This article is over 11 years, 5 months old
The TV adaptation of South Riding dramatises the struggle against austerity in the Great Depression, writes Tom Walker
Issue 2240
Head teacher Sarah (Anna Maxwell Martin) tries to help her pupil Lydia (Charlie Clark) in the shacks
Head teacher Sarah (Anna Maxwell Martin) tries to help her pupil Lydia (Charlie Clark) in the shacks

As soon as Sarah Burton arrives in the sleepy village of Kiplington, it’s clear that she is going to shake things up.

Sarah (Anna Maxwell Martin) has come to be interviewed for a position as the headteacher of the local girls’ school—but while all the other candidates are dressed in grey, she stands out in bright red.

She tells the school governors, “I want my girls to know that they can do anything—that they don’t have to repeat the mistakes the previous generation made… blindly sending their sons off to be killed in their millions without thought, without question.”

Local landowner and school governor Robert Carne (David Morrisey) angrily denounces her as a “half-baked Bolshevist”. But he is in a minority of one—the others vote to give her the job.


In this early scene, the three-part drama South Riding sets up the conflict between the two characters whose lives will be central to its story.

We are in depression-era Yorkshire—with the fictional county of South Riding standing in for East Riding.
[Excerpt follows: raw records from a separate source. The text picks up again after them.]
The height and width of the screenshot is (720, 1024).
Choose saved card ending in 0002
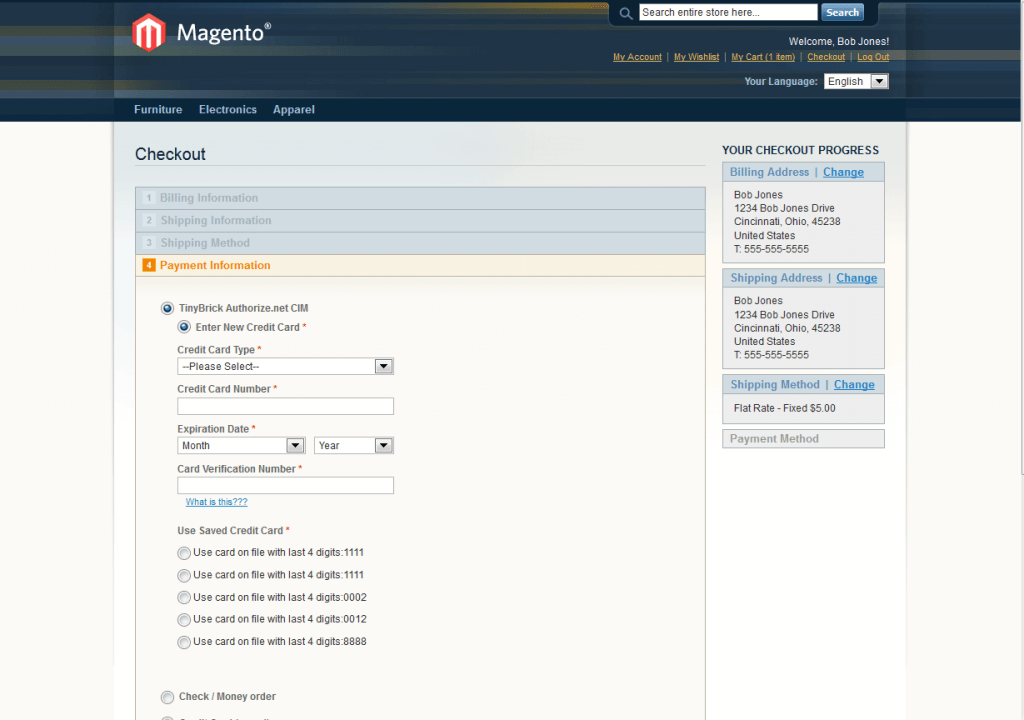[x=184, y=598]
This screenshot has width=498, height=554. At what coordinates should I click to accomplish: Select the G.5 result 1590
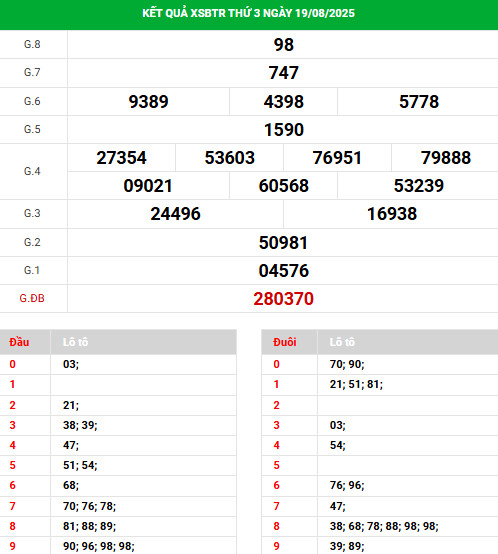click(284, 130)
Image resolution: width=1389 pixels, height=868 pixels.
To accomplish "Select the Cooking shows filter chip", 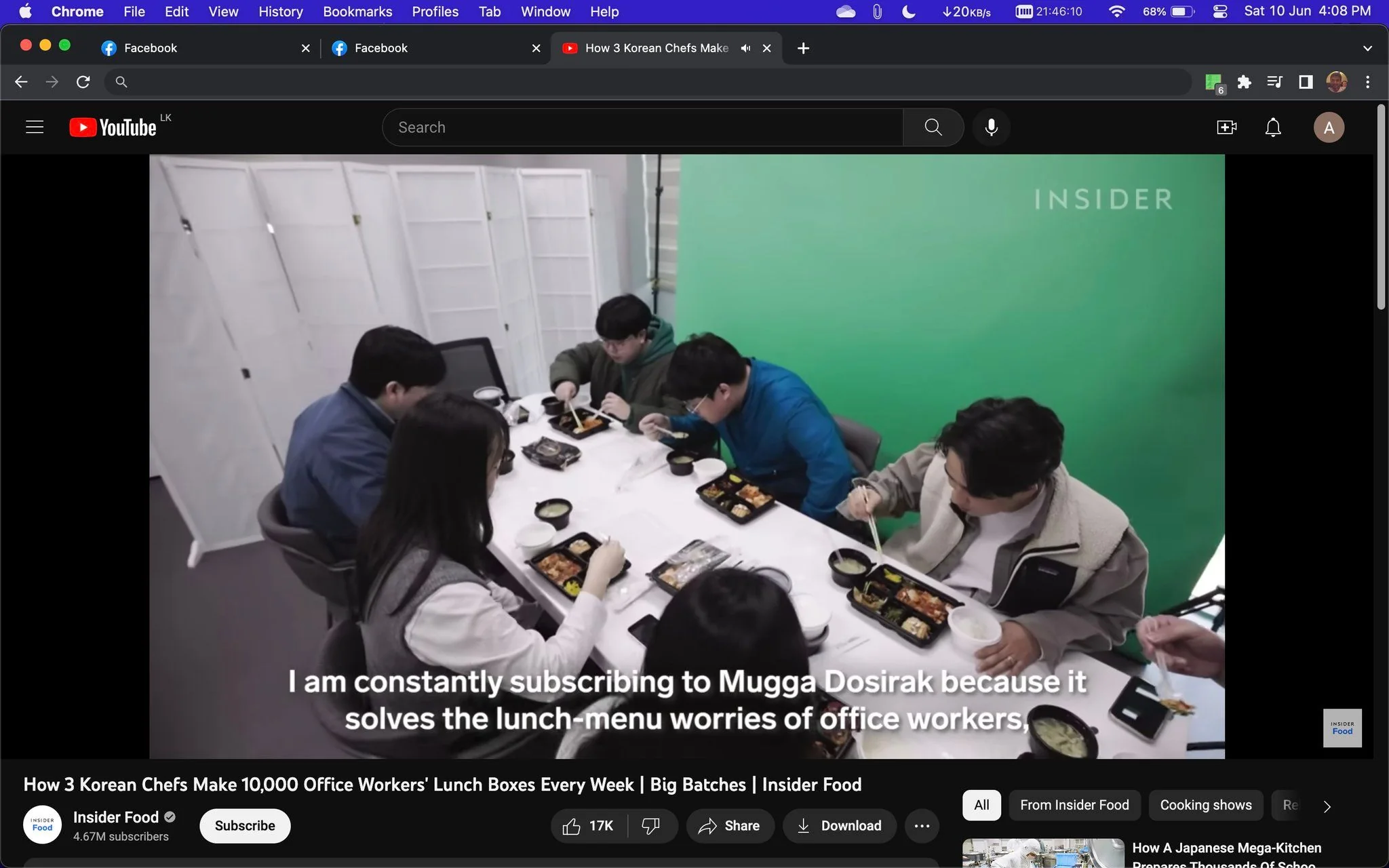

Poverty is spreading, the horrors of the First World War linger and another war is on the horizon.

Writer Andrew Davies has adapted the 1936 novel by Winifred Holtby—a feminist, pacifist and Independent Labour Party member.

BBC publicity pushes the idea that it is a topical piece about austerity politics. David Morrisey says, “What’s relevant to a modern audience is that it is set in a time when there is great economic hardship. There are cuts hitting people left, right and centre.”

It is true that the workings of local government, and the impact of political decisions on ordinary people, were at the centre of the novel. But here the theme is underplayed.

A councillor who says that “the way out of a depression is through bold spending on public works” manages to attribute the policy to Adolf Hitler rather than the economist John Maynard Keynes.

When plans are made for new housing, it’s as much down to municipal corruption as Keynesianism.

And the role of socialist councillor Joe Astell, a major character in the book, is much reduced.

He is not the only one, though. The book, subtitled “An English Landscape”, squeezed in a bustling community of some 170 characters going about their everyday lives.

On television this inevitably means many characters have been cut, while others make only token appearances. Instead, the main plot thread, the “love story” between Sarah and Robert, takes up a disproportionate amount of screen time.

It is a shame, then, that this is the weakest part of the tale. It is never really explained why Sarah, a passionate reformer, and Robert, a downright unpleasant Tory, would fall for each other.

He suffers some personal tragedies, but at his core he is a fox-hunting, poor-hating conservative who not only wrecked his wife’s life but wants to wreck others by opposing house building and the renovation of the school.

The two hate each other, until suddenly they don’t. It seems like romance for the sake of romance.

The effect isn’t helped by the fact that the series was produced by what is effectively the BBC’s costume drama department—in the romantic scenes it slips into a somewhat contrived “period” feel.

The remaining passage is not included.